En outre, jusqu’à présent, la communauté internationale ne s’est montrée guère rassurante car, malgré des promesses allant jusqu’à 100 milliards de dollars (1 dollar = 1 euro) par an pour l’atténuation et l’adaptation au changement climatique dans le monde en développement, une grande partie de cet engagement reste gravement sous-financée. L’inaction continue ne fera que rendre les changements axés sur le climat dans les pays du Sud beaucoup plus coûteux à mesure que les crises humanitaires liées au changement climatique s’intensifient.
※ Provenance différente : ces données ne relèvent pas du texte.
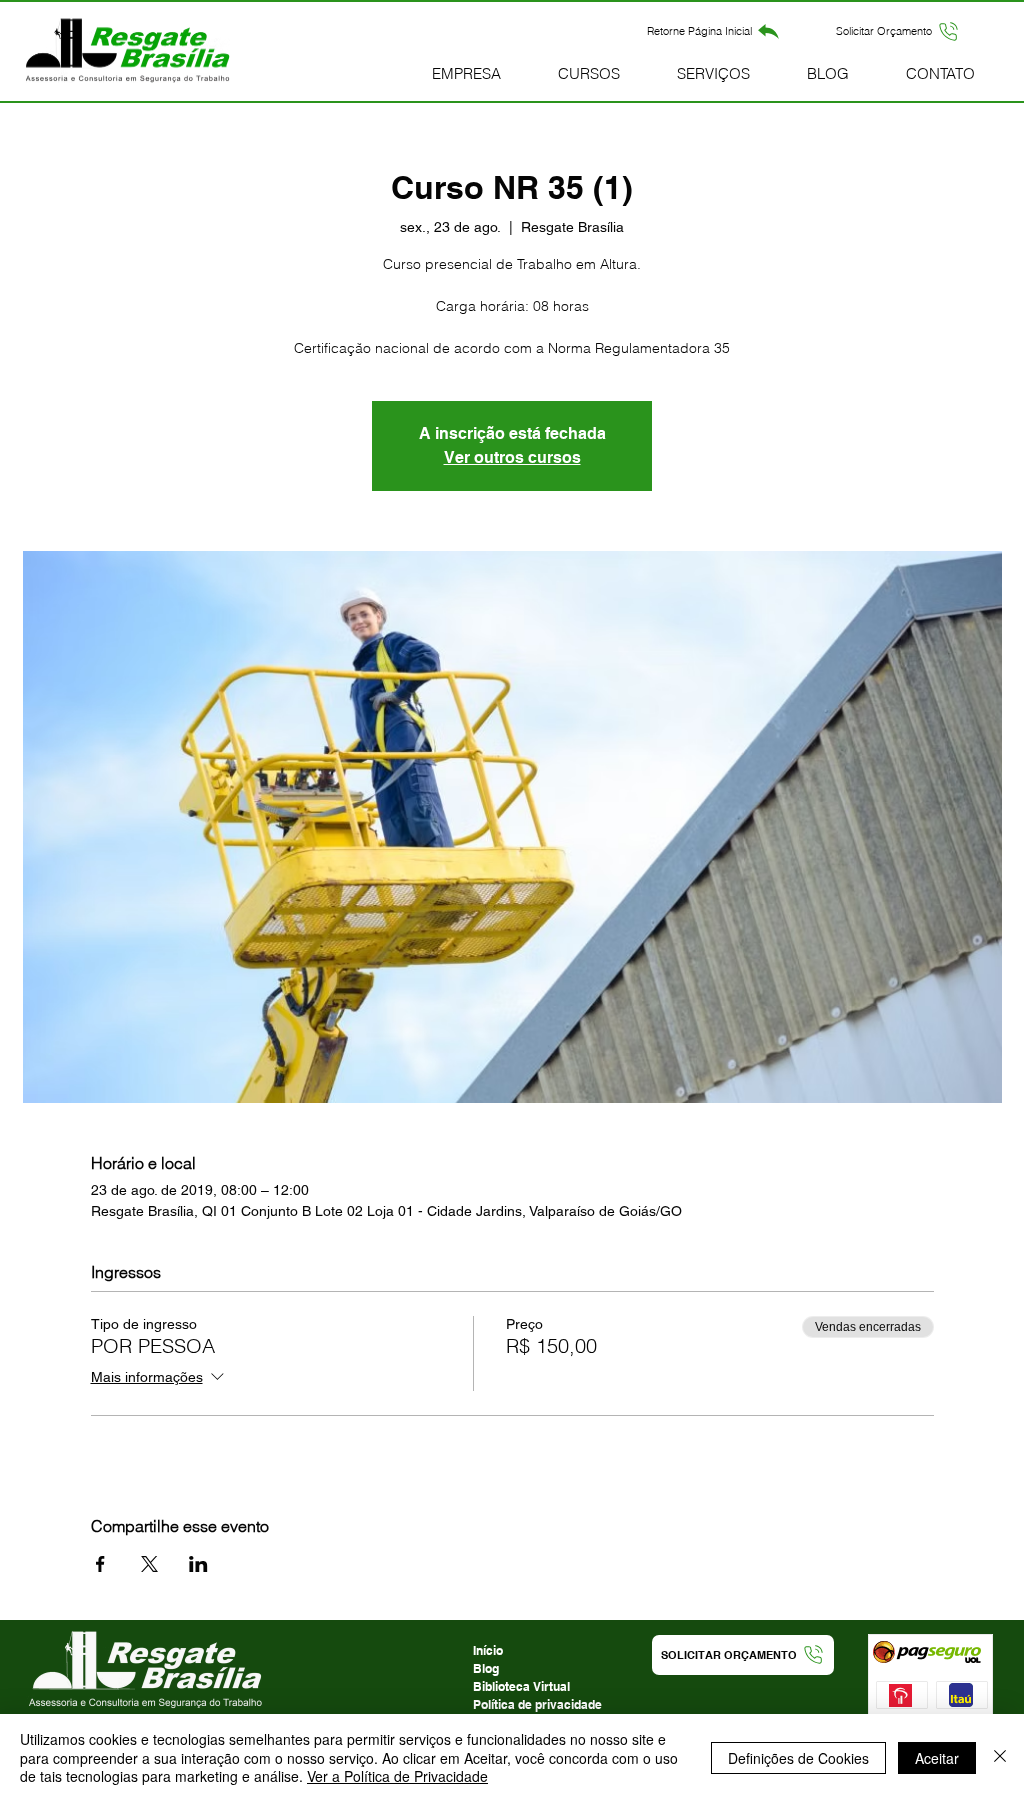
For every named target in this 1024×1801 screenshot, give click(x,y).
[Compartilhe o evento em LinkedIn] (198, 1564)
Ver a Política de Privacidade (397, 1776)
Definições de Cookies (798, 1758)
En conséquence, pour garantir facilement ces reprises avant les transformations urgentes, les pays les moins riches continueront simplement de brûler davantage de combustibles fossiles à court et à moyen terme, ce qui incitera les exportateurs de pétrole à ralentir leurs propres transformations coûteuses afin de pouvoir récupérer la manne financière provenant des exportations ininterrompues d’hydrocarbures.
Ainsi, les pays exportateurs de pétrole plus riches de la région peuvent réduire les effets sur les finances publiques, la dynamique sociopolitique et leurs économies, en prenant leur temps pour mener des interventions axées sur le climat.
Quoi qu’il en soit, la plupart des pays n’atteindront pas leurs propres objectifs et ne respecteront pas leurs engagements. La planète n’atteindra pas son objectif de 1,5 à 2 °C, avec des conséquences désastreuses pour tous.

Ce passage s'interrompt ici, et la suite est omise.